XML: About

XCG is a command line utility for transforming the structure of an XML instance into some kind of structure. It was created to help me generate wrappers for several dozen different XML formats that I was working with. As a result of the need, the first version generated c++ code wrappers around libxml2, which after a lot of research appeared to be the best solution for my XML reading and writing needs.

Now, it is much more powerful than that what I just described. Instead of just generating c++ wrapper code, it now generates based on the contents of its configuration, which is contained within XML. In fact, it uses itself to generate the code to read the XML configuration file (well, not directly, but its the same end result). It could be self hosting simply by embedding a copy of the default XML configuration in the executable; I chose to keep it external to make it easier for others to modify the default code generation.

I suppose I should explain why I didn't use a DTD or schema as the basis of the generation. Problem is, I don't really have what I consider solid reasons. For most of the XML data I was involved with, there either wasn't a DTD or schema, or if there was, it was out of date. I suppose I could have made the creation and/or update of the DTD's or schema a requirement, but in the end, I found myself creating a lot of last minute simple XML instances with all kinds of short little formats for things that would never be used again (look at example3 for a real world example). Yes, I could have used XSL to do some/most of these translations and such. However, in the end, I think what made me choose this method was a library named TinyXML that has a pretty faithful following because it is so easy to use (alas, it has a few issues that make it unusable for me). I also wanted something that was as easy to use, but which would be much more flexible. This is where I ended up, and I am actually very happy with the result! If one is familiar with stl, then the default code generation is pretty straight forward to use; Because all elements are wrapped in objects, and those objects don't allow direct acess to any data, it actually is highly maintainable as well. As always, there are a few things I still want from it, but its a great start.

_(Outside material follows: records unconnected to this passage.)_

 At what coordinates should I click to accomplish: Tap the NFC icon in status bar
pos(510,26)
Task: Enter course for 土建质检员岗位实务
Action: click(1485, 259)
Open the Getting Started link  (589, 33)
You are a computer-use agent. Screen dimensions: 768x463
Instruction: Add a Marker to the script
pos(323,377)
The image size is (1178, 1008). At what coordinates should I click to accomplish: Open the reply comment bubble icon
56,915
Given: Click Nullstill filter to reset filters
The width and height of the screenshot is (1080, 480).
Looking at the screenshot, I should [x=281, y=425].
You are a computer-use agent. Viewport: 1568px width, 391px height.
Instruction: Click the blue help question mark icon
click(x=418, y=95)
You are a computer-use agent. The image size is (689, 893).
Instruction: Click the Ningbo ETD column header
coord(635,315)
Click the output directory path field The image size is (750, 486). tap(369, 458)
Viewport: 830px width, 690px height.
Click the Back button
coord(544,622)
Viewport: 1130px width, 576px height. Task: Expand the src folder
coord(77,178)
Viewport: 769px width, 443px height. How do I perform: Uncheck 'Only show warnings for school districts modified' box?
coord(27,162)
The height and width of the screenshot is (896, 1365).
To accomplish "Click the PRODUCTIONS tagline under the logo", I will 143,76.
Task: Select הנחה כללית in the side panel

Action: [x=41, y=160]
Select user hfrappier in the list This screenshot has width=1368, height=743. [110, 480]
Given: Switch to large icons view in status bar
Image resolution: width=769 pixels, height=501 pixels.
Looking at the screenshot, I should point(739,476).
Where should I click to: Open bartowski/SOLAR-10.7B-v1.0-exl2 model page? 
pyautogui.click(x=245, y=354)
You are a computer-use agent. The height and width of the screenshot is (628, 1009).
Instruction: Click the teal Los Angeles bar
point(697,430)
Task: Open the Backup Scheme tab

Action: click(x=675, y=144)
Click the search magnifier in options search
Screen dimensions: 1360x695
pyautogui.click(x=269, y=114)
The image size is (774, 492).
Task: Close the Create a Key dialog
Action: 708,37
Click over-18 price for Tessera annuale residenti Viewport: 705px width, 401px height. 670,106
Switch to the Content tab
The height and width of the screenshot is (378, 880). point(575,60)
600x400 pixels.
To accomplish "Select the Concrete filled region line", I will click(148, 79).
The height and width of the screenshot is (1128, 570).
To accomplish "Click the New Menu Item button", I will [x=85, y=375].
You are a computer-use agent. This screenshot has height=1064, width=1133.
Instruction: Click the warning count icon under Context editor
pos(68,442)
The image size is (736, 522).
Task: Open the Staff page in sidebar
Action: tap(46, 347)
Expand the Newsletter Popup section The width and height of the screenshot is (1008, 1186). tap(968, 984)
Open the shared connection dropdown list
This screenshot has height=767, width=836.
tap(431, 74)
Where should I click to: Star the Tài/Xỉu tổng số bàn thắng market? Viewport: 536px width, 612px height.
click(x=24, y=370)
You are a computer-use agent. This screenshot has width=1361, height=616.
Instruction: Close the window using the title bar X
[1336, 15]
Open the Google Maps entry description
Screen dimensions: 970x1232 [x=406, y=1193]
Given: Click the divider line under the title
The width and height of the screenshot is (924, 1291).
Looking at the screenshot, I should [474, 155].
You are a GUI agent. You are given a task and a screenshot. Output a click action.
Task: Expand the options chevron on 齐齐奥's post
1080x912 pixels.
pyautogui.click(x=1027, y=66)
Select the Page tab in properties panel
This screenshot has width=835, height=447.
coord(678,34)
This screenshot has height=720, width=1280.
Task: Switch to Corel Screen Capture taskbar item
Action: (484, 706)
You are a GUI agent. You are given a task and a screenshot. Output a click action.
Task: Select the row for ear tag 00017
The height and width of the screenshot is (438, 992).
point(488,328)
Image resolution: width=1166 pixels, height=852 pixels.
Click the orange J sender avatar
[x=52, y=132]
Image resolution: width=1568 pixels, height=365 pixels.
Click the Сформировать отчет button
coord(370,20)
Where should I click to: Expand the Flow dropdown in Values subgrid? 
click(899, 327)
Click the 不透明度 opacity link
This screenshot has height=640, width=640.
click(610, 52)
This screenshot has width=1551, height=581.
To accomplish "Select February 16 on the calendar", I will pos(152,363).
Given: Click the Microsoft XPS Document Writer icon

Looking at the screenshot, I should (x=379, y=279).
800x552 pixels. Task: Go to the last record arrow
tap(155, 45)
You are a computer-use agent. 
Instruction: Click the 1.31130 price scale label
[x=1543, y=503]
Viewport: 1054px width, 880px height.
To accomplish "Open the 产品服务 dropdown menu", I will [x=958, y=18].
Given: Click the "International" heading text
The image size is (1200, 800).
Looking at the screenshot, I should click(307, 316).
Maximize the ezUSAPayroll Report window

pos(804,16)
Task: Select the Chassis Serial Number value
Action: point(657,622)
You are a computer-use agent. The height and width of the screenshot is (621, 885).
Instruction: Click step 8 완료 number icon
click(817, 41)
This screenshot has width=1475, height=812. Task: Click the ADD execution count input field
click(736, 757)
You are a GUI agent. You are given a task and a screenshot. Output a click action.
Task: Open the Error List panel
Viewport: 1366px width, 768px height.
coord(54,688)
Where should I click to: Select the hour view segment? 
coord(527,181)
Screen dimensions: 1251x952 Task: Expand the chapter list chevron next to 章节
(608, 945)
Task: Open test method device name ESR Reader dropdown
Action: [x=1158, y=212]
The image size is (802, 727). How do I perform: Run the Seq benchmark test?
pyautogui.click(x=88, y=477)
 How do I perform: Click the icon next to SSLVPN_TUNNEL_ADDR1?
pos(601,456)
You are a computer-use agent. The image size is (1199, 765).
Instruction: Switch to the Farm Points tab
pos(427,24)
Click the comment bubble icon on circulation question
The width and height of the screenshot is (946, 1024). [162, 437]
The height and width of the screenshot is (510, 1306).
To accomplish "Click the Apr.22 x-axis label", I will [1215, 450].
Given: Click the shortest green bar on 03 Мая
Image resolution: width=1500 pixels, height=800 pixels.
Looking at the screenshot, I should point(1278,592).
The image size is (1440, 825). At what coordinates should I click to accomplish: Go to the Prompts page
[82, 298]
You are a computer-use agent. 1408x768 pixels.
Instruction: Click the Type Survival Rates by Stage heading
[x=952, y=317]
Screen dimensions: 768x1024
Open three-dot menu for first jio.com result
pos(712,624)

As a result of using a configuration file (called a "template"), there are very few limitations on what XCG can generate. So far, the limitations I have encounterd are more annoyances than limitations; Issues I got around by making significant modifications to my template - but which a few extra featuures will eventually make much easier to deal with.

The following is a list of the major features (or functionality) provided by XCG in its current form:

Output is completely configuration defined: There isn't a requirement to output source code - it can literally be anything desired!
Any number of files can be generated, as all generated files are defined by the template. For example, if 1 class per element is created, one can have each class in a seperate file, or one can have all of them in a single file (like the default generation)
Unlimited iterations through elements, both at file and sub-file scope (i.e. one could iterate over elements, and within the generated text of that iteration, iterate over them again, recursively). Depth is limited by machine hardware, not XCG itself (just don't forget to make it end somewhere!)
Unlimited iterations of children of an element within an element iteration (without an element, how can there be child elements?)
Unlimited iteration of attributes of an element within an element iteration (without an element, what are attributes?)
One can reference the name of the current file, element, attribute, child element, or the root element within the generated text.
In addition to the previous item, there are some built in transformations that can be done on the file, element, attribute, child element and root elements names:
- Capitalize first letter
- Capitalize entire name
- Perform name replacements (for example, replacing words reserved within the target language)
- Pluralize
- Replace invalid characters with valid characters (or strings)
- Remove invalid characters and capitalize next char (for example, make "foo-bar" into "fooBar")
For pluralization, the template can provide verbatim pluralized forms of words. For example, pluralizing "child" isn't just a matter of adding an "s", so one could provide a pluralized form of child as "children"
A list of invalid characters, and their replacements can be specified in the template
A list of invalid words, and their replacements can be specified in the template
Eventually, all transformation lists will be able to specify their context. For example, maybe a word replacement is only valid while iterating through elements.
Isolates your XML file i/o from the underlying technology. If you later on decide to change the technology of your XML support, its simply a matter of updating the template to generate the exact same external interface, but internally use the new technology. For example, currently the default generation is for libxml2. However, if I decided to change to using the Apache XML OpenSource library, I can modify the template to use a different back end (the Apache XML library), but keep the external interface the same. Its then simply a matter of a recompile to change the back-end technology from libxml2 to Apache XML!
Abilities available in 1.1.0 or later
- <element> allows user defined meta data.
- Template and element specific information are now contained in seperate files. This makes it easy to use the same template code for multiple projects, as the data that is specific to a project is in a seperate file. For example, all <template> elements are contained within a template file, but the new <element> elements are only in the configuration file. Additionally, the <replacement>, <invalid>, and <plural> elements can exist in either or both files.
- <condition> elements allow custom conditionals. All standard conditions can be used as well as the values of the new meta data can be queried.